St John Newland Live video broadcast system

Since 2010, my church St John Newland, Hull has been broadcasting services live on the internet. We do this mainly for church members who cannot attend due to illness or family reasons, though we do have a following of relatives and ex-St Johns members across the world.

I sometimes get asked for the technicalities behind this, so this page is my record of how we got to where we are now.

Our original system used two CCTV dome cameras with joystick controller, and a Panasonic AVE5 vision mixer. This was captured into a PC using a £15 USB DVD-maker dongle and broadcast using UStream (after an experimental period using Skype video to a single recipient).

 

This had several problems, it required a lot of concentration to operate the camera controller and the vision mixer separately, and the 2 cameras looked completely different to each other.

By some shopping around on Ebay we managed to acquire 4 Canon VC-C50i videoconferencing cameras and a 4-input AVE55 vision mixer. These had great video quality and were much more unobtrusive than the dome cameras. To get round the controller problem, I made a control box which automatically controlled both the vision mixer (by RS232) and the cameras (by VISCA protocol) using a simple set of camera buttons and a joystick. A CCTV quad viewer allowed us to see all the camera outputs.

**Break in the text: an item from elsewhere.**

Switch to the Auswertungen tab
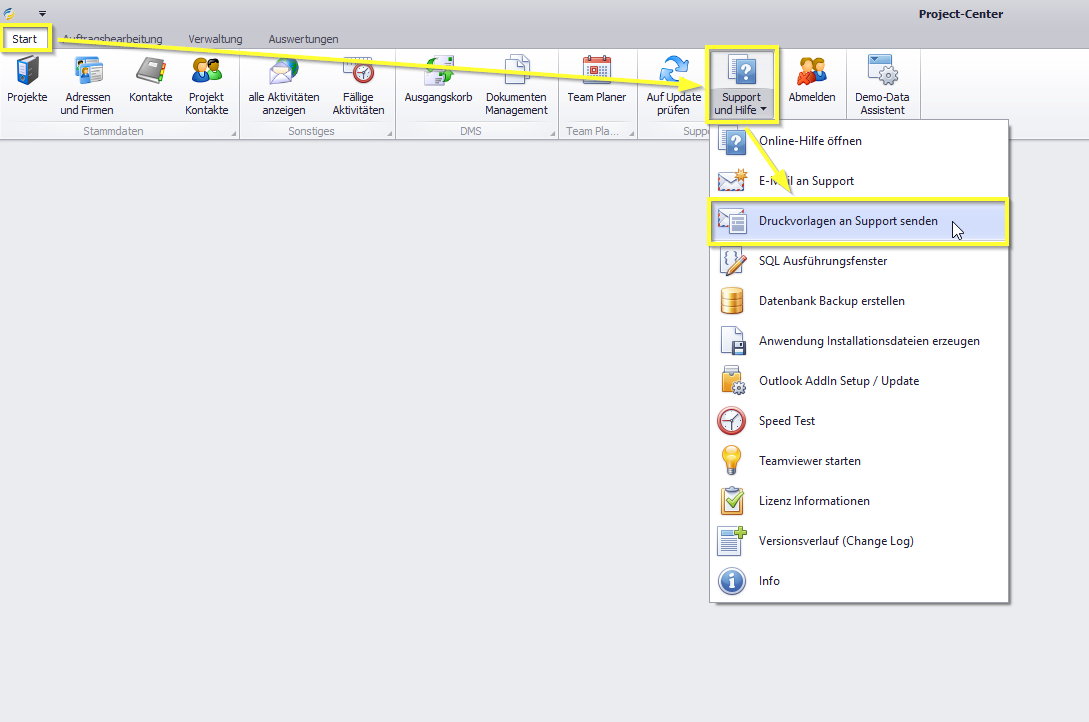 coord(303,39)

The next problem came with UStream. They had started running "lower third" adverts on the stream, which occasionally had unsuitable content for a church broadcast but were bearable. However they then started interrupting the stream at random intervals for a full screen advert which could run up to 60 seconds. This was unacceptable and we had to find an alternative. We moved to Bambuser, a Swedish company who (at the time) offered live streaming with no adverts, what a relief. We also upgraded the vision mixer to a Datavideo SE500  which had greatly improved picture quality over the AVE55 and had a built in quad split viewer.

After a time Bambuser started charging for their streaming service, but introduced a "Church" rate which was affordable for us.

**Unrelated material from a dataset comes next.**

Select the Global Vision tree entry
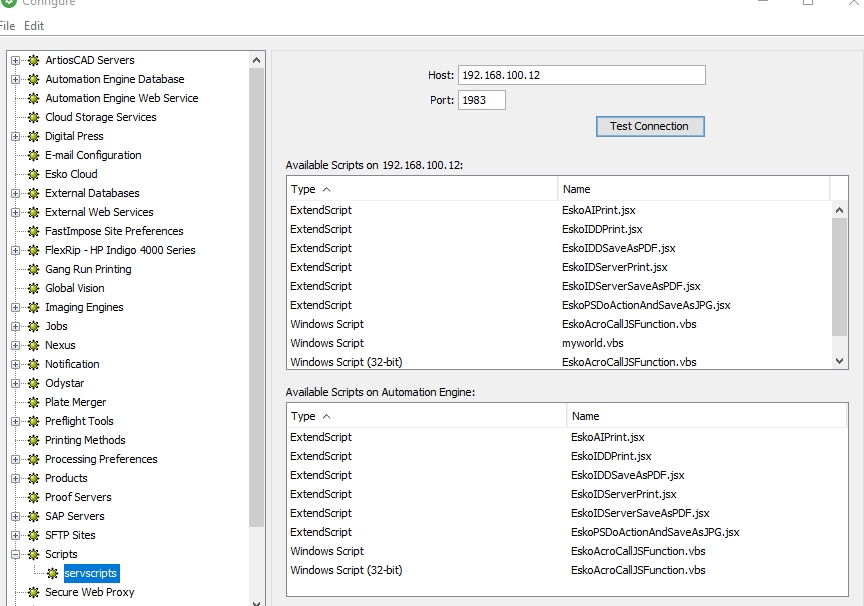This screenshot has height=606, width=864. [x=74, y=288]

This system ran successfully for some time, but in August 2013 the church interior was reordered and refurbished and it was time to think of how we could also improve the video system. The main requirements were HD recording to allow us to make high quality videos for training etc, and to be able to overlay the song and liturgy words on the screen so people at home could join in (we project these using Easyworship).

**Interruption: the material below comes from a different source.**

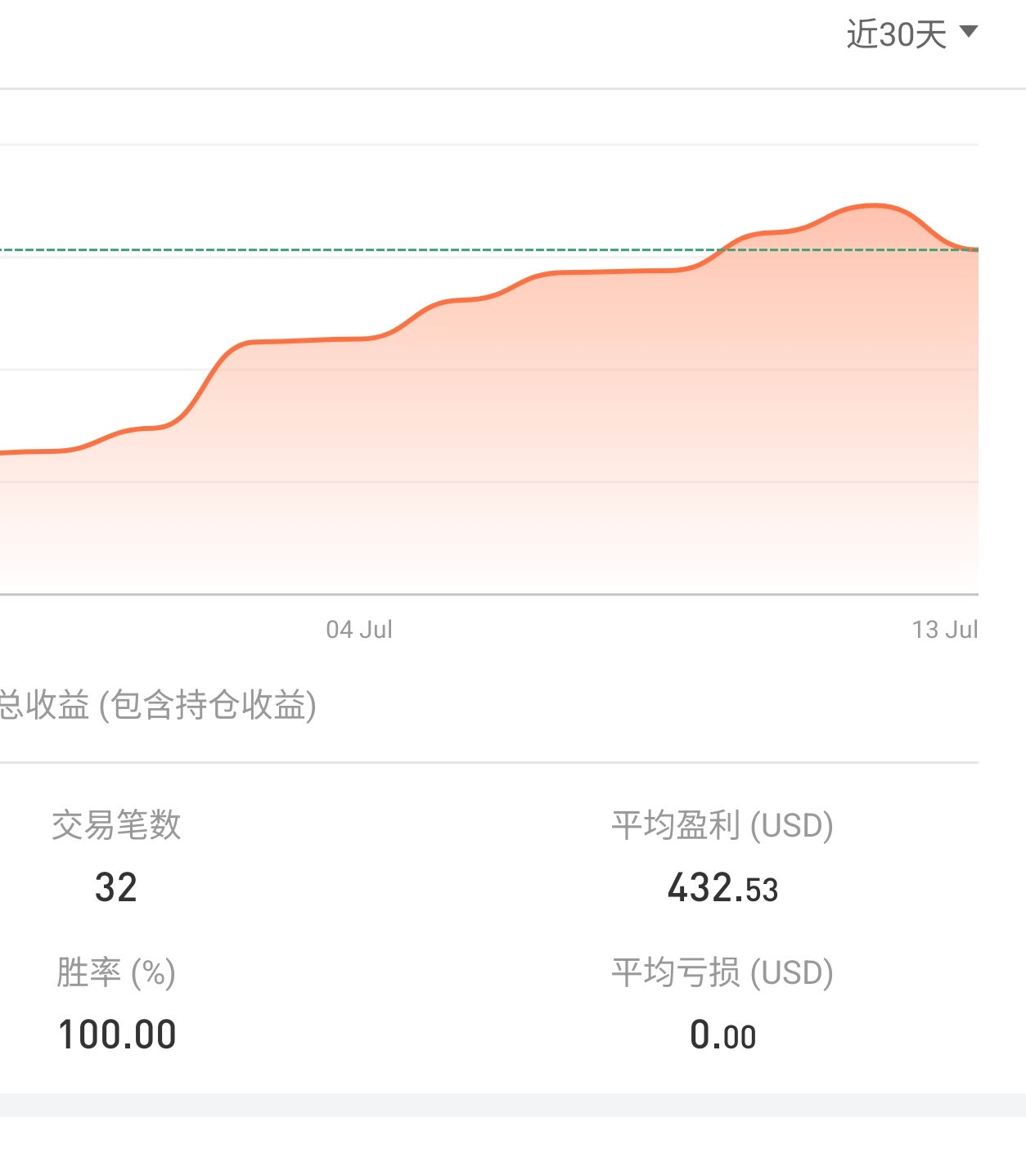Tap the 交易笔数 label
The width and height of the screenshot is (1026, 1176).
116,825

We decided to use a Blackmagic Atem-1 vision mixer with 4 Datavideo PTC-100 HD cameras and a customised control system using a touch screen to operate. The Atem-1 is an amazing device which has 8 inputs (4 HDMI, 4 HDSDI), built in multiviewer output, lots of keying and overlay options. We also use it as a matrix switcher to control the feed to the projector.

 

The Datavideo cameras were a disappointment in a number of areas. The main one is they had a horrendous image lag of about 12 frames (nearly half a second) which made them unusable for putting up closeups on the screen. The control protocol was also mostly undocumented and most of the documentation that did exist was wrong, so controlling them was a bit of a nightmare. Nevertheless we got it working and it ran successfully for 2 years.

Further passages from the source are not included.